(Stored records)
= = = =
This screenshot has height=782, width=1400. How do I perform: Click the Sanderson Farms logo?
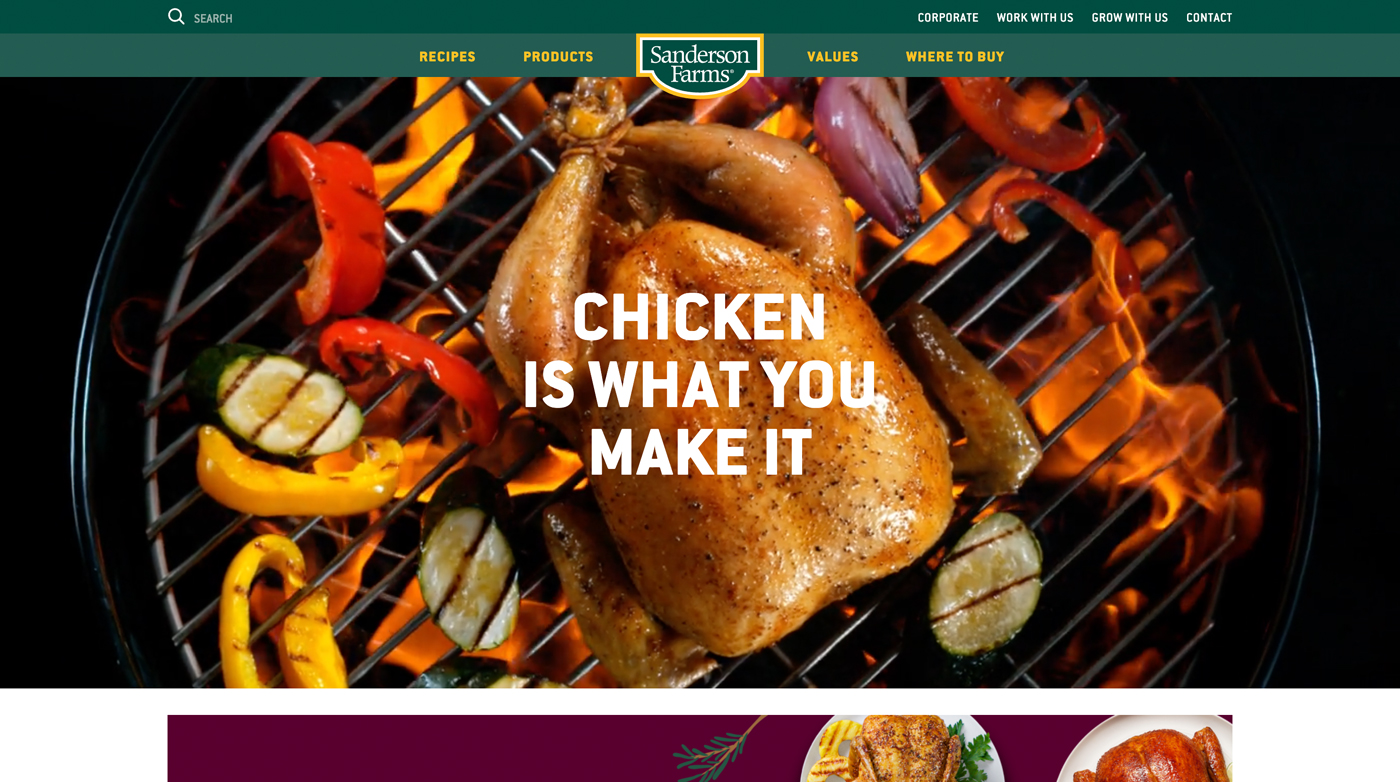click(x=700, y=66)
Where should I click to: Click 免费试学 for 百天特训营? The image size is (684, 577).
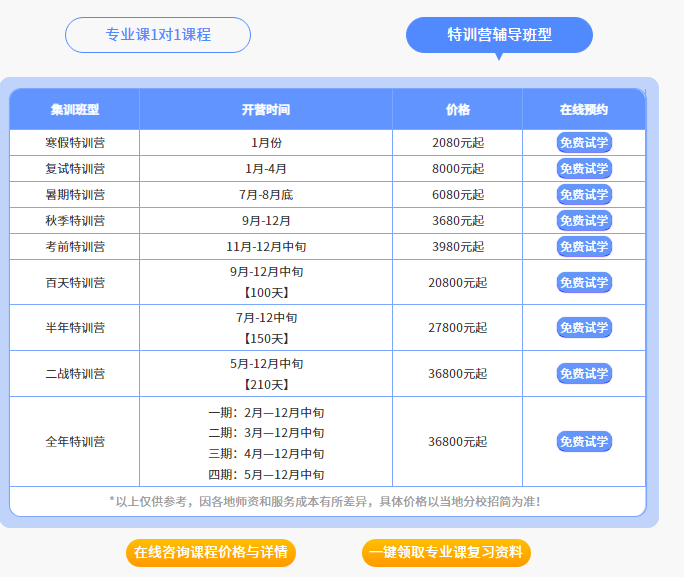[584, 283]
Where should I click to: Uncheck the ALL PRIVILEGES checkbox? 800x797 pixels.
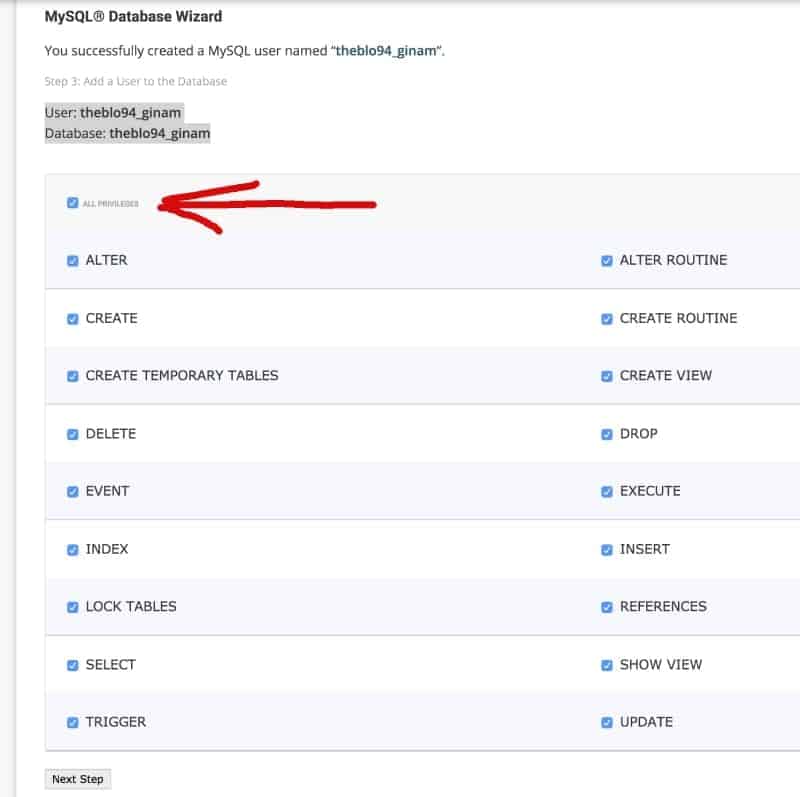(72, 203)
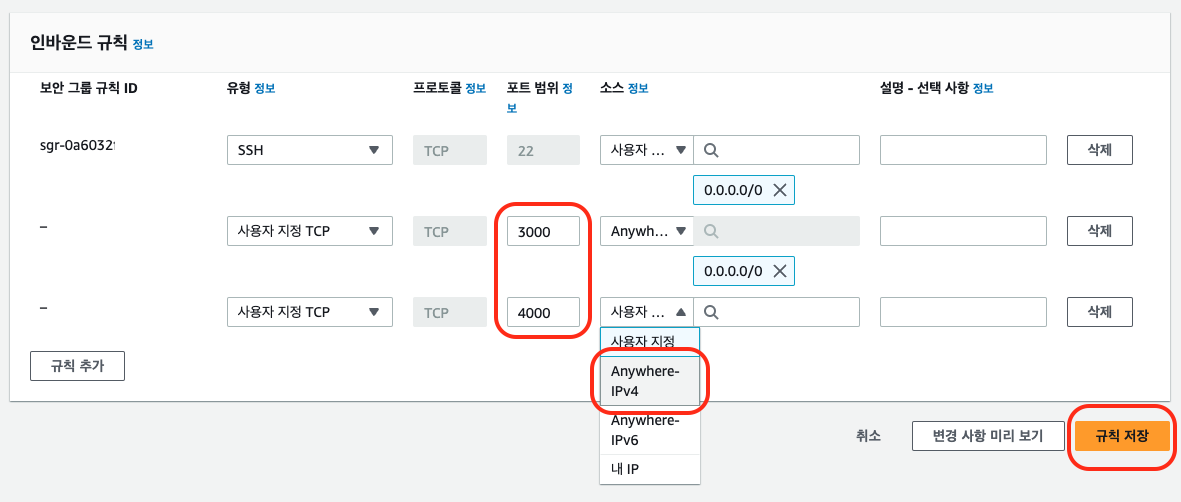The height and width of the screenshot is (502, 1181).
Task: Delete the SSH rule with 삭제 button
Action: click(x=1099, y=150)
= = = =
» What to work on: The data above must be reproduced exactly, without any of its pictures.

» Exercise solution:
This screenshot has height=782, width=1400. How do I perform: Click the Sanderson Farms logo?
click(x=700, y=66)
Where should I click to: Click 免费试学 for 百天特训营? The image size is (684, 577).
[584, 283]
Where should I click to: Uncheck the ALL PRIVILEGES checkbox? 800x797 pixels.
(72, 203)
The height and width of the screenshot is (502, 1181).
Task: Delete the SSH rule with 삭제 button
Action: click(x=1099, y=150)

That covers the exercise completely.